Entries taken from a collection:

§

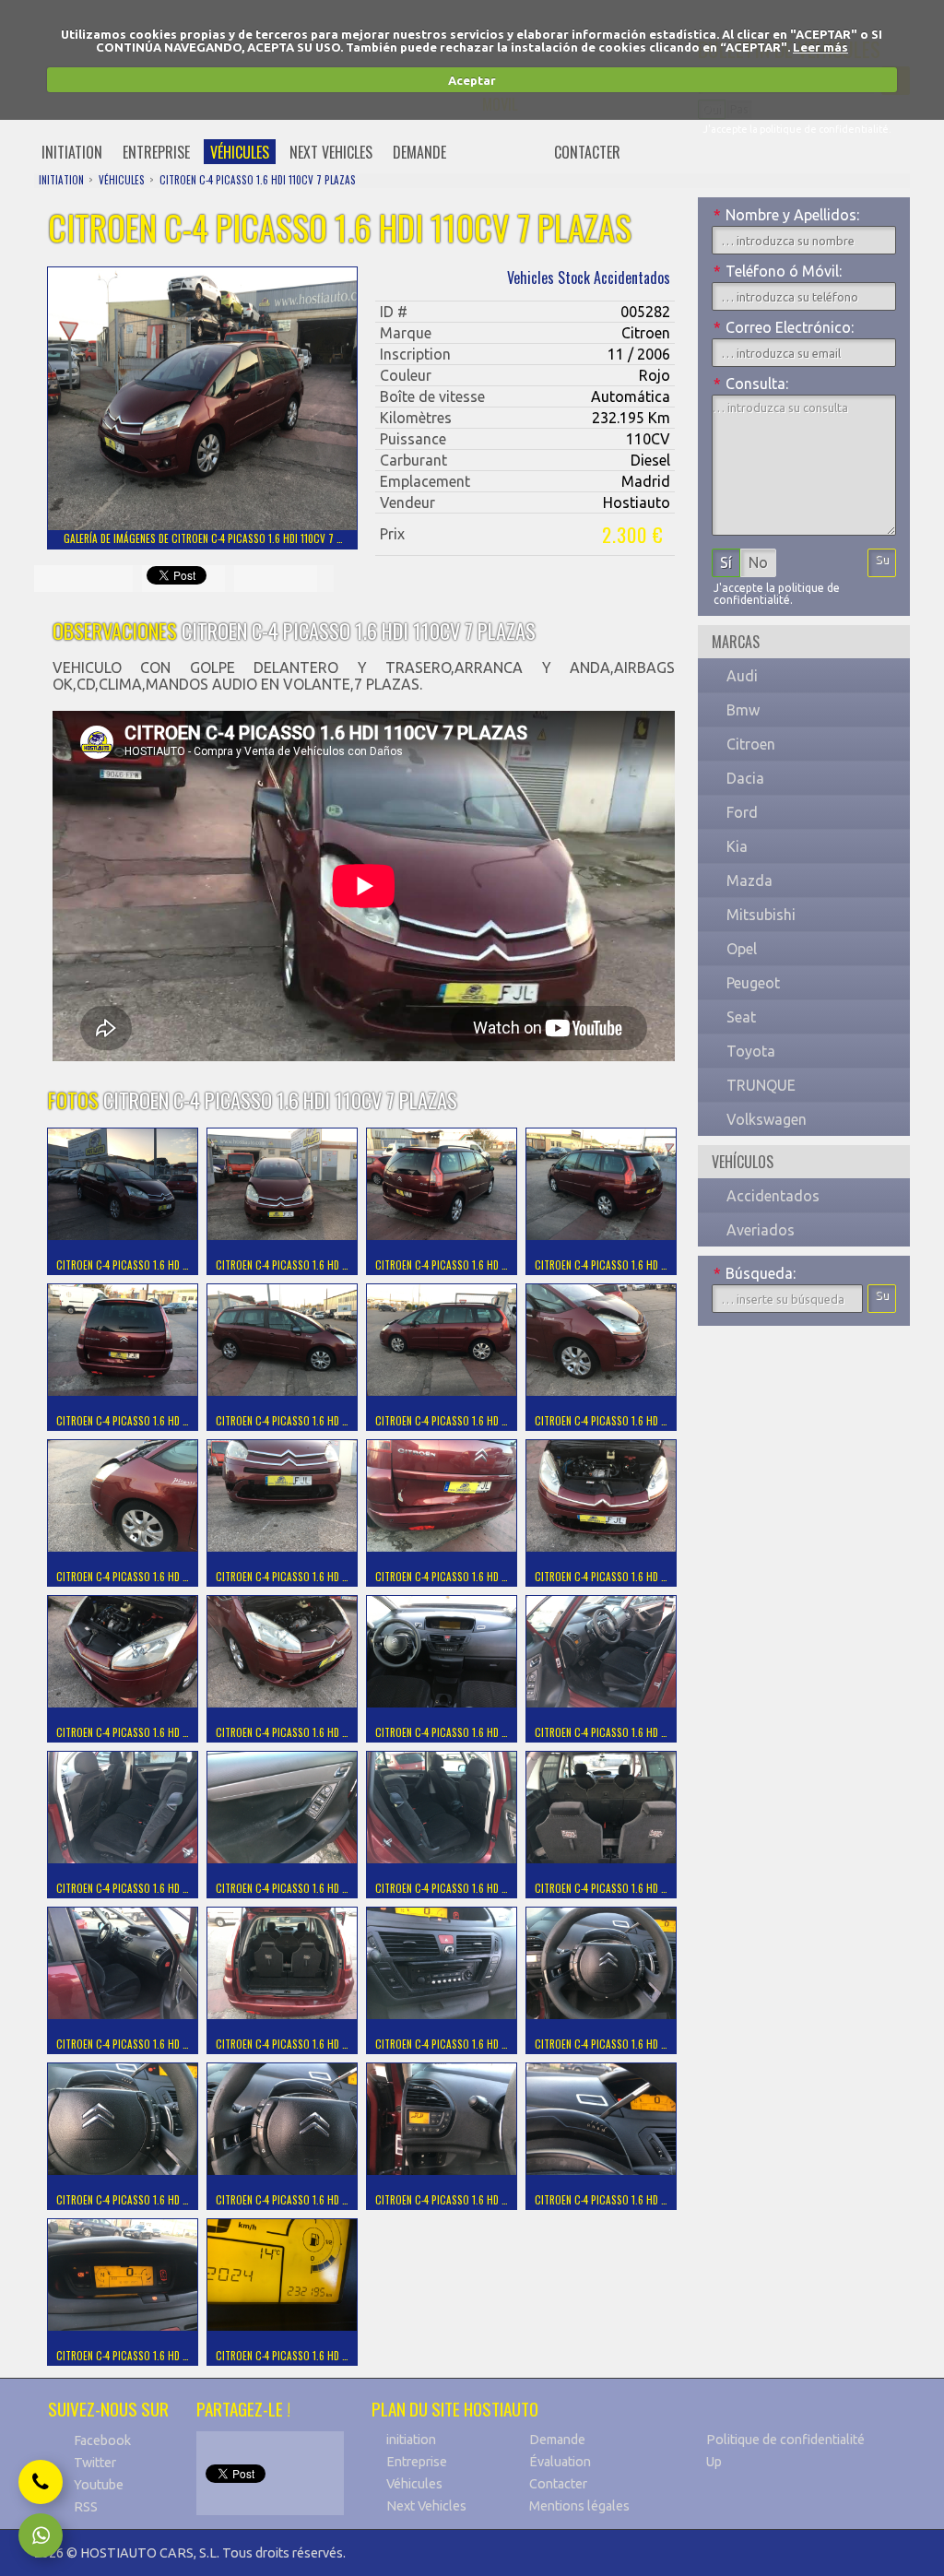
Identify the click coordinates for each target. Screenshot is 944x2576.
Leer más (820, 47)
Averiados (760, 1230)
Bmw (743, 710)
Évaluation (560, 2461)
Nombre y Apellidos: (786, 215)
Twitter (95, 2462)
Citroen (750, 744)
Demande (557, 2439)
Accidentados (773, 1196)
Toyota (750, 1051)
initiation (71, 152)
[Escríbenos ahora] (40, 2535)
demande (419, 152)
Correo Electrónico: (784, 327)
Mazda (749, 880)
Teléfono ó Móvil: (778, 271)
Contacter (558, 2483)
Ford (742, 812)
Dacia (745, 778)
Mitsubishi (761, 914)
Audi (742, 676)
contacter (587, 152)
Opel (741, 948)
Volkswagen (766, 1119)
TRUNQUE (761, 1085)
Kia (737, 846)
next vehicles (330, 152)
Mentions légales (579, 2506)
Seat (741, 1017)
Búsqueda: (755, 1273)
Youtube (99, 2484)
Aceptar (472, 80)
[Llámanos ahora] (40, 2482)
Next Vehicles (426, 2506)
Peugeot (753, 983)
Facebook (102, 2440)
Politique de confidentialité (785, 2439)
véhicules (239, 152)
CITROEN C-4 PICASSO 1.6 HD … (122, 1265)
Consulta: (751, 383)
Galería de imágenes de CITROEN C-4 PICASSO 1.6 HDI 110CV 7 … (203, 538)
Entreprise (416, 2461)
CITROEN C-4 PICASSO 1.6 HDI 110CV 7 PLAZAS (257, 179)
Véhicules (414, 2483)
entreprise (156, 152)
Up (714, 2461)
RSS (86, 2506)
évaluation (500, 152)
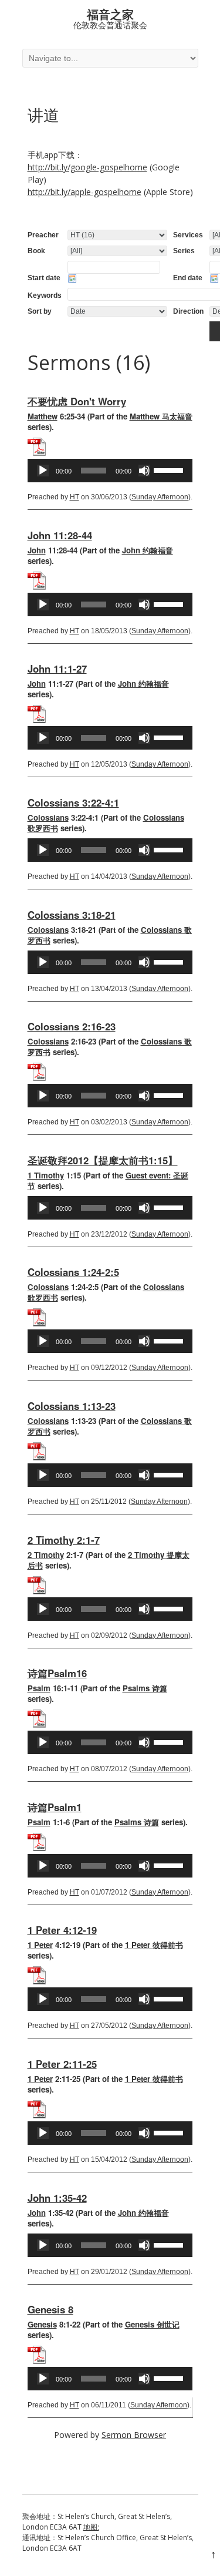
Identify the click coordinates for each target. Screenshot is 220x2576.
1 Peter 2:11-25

§

== Task to complete ==
Restate the data word for word from its first line through the line with "Demande (557, 2439)", leaving out any picture along the way.

== Task output ==
Identify the click coordinates for each target. Screenshot is 944x2576.
Leer más (820, 47)
Averiados (760, 1230)
Bmw (743, 710)
Évaluation (560, 2461)
Nombre y Apellidos: (786, 215)
Twitter (95, 2462)
Citroen (750, 744)
Demande (557, 2439)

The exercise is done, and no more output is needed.